▶ _TASK PROMPT_
Quote every one of the following records word for word.

— BEGIN EXERCISE DATA —

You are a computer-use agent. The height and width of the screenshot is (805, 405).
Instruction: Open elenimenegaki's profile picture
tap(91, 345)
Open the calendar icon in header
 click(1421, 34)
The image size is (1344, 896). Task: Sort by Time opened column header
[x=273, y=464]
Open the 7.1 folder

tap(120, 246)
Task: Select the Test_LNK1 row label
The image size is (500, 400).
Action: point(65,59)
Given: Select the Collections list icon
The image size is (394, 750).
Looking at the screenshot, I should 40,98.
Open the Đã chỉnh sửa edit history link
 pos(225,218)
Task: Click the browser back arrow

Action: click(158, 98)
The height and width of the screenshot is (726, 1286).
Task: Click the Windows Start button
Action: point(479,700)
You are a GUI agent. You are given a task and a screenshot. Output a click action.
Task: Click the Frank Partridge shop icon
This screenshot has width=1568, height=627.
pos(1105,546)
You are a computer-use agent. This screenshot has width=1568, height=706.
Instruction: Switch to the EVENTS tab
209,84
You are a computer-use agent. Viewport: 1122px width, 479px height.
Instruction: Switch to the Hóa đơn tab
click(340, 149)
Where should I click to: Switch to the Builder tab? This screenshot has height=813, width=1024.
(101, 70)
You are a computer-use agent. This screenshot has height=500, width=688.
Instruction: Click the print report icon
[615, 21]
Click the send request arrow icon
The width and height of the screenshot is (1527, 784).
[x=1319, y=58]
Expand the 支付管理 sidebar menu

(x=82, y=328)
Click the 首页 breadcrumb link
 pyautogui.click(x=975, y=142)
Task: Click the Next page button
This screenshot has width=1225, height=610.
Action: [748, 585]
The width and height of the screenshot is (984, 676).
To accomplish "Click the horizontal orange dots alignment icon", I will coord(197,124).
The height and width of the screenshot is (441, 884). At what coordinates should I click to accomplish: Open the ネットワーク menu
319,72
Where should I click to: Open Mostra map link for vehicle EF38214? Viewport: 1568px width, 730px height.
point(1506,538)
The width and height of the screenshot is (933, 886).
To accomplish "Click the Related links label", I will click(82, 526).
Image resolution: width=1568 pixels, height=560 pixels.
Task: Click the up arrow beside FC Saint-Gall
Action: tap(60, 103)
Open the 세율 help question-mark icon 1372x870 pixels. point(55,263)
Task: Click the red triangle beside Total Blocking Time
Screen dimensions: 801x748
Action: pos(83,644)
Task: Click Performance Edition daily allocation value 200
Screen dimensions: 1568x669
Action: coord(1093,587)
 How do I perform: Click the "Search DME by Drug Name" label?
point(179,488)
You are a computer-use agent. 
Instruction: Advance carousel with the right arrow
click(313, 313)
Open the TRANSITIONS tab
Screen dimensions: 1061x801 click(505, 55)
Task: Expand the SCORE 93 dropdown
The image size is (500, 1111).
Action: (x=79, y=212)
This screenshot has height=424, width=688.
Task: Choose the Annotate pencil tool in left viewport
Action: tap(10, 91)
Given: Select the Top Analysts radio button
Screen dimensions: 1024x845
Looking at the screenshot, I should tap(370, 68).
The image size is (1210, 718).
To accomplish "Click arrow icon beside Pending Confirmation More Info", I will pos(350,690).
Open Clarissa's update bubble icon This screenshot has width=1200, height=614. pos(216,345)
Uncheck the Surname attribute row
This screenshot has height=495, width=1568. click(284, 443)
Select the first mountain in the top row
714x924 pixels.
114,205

— END EXERCISE DATA —

▶ _EXERCISE OUTPUT_
You are a computer-use agent. The height and width of the screenshot is (805, 405).
Instruction: Open elenimenegaki's profile picture
tap(91, 345)
Open the calendar icon in header
 click(1421, 34)
The image size is (1344, 896). Task: Sort by Time opened column header
[x=273, y=464]
Open the 7.1 folder

tap(120, 246)
Task: Select the Test_LNK1 row label
The image size is (500, 400).
Action: point(65,59)
Given: Select the Collections list icon
The image size is (394, 750).
Looking at the screenshot, I should 40,98.
Open the Đã chỉnh sửa edit history link
 pos(225,218)
Task: Click the browser back arrow

Action: click(158, 98)
The height and width of the screenshot is (726, 1286).
Task: Click the Windows Start button
Action: point(479,700)
You are a GUI agent. You are given a task and a screenshot. Output a click action.
Task: Click the Frank Partridge shop icon
This screenshot has width=1568, height=627.
pos(1105,546)
You are a computer-use agent. This screenshot has width=1568, height=706.
Instruction: Switch to the EVENTS tab
209,84
You are a computer-use agent. Viewport: 1122px width, 479px height.
Instruction: Switch to the Hóa đơn tab
click(340, 149)
Where should I click to: Switch to the Builder tab? This screenshot has height=813, width=1024.
(101, 70)
You are a computer-use agent. This screenshot has height=500, width=688.
Instruction: Click the print report icon
[615, 21]
Click the send request arrow icon
The width and height of the screenshot is (1527, 784).
[x=1319, y=58]
Expand the 支付管理 sidebar menu

(x=82, y=328)
Click the 首页 breadcrumb link
 pyautogui.click(x=975, y=142)
Task: Click the Next page button
This screenshot has width=1225, height=610.
Action: [748, 585]
The width and height of the screenshot is (984, 676).
To accomplish "Click the horizontal orange dots alignment icon", I will coord(197,124).
The height and width of the screenshot is (441, 884). At what coordinates should I click to accomplish: Open the ネットワーク menu
319,72
Where should I click to: Open Mostra map link for vehicle EF38214? Viewport: 1568px width, 730px height.
point(1506,538)
The width and height of the screenshot is (933, 886).
To accomplish "Click the Related links label", I will click(82, 526).
Image resolution: width=1568 pixels, height=560 pixels.
Task: Click the up arrow beside FC Saint-Gall
Action: tap(60, 103)
Open the 세율 help question-mark icon 1372x870 pixels. point(55,263)
Task: Click the red triangle beside Total Blocking Time
Screen dimensions: 801x748
Action: pos(83,644)
Task: Click Performance Edition daily allocation value 200
Screen dimensions: 1568x669
Action: coord(1093,587)
 How do I perform: Click the "Search DME by Drug Name" label?
point(179,488)
You are a computer-use agent. 
Instruction: Advance carousel with the right arrow
click(313, 313)
Open the TRANSITIONS tab
Screen dimensions: 1061x801 click(505, 55)
Task: Expand the SCORE 93 dropdown
The image size is (500, 1111).
Action: (x=79, y=212)
This screenshot has height=424, width=688.
Task: Choose the Annotate pencil tool in left viewport
Action: tap(10, 91)
Given: Select the Top Analysts radio button
Screen dimensions: 1024x845
Looking at the screenshot, I should tap(370, 68).
The image size is (1210, 718).
To accomplish "Click arrow icon beside Pending Confirmation More Info", I will pos(350,690).
Open Clarissa's update bubble icon This screenshot has width=1200, height=614. pos(216,345)
Uncheck the Surname attribute row
This screenshot has height=495, width=1568. click(284, 443)
Select the first mountain in the top row
714x924 pixels.
114,205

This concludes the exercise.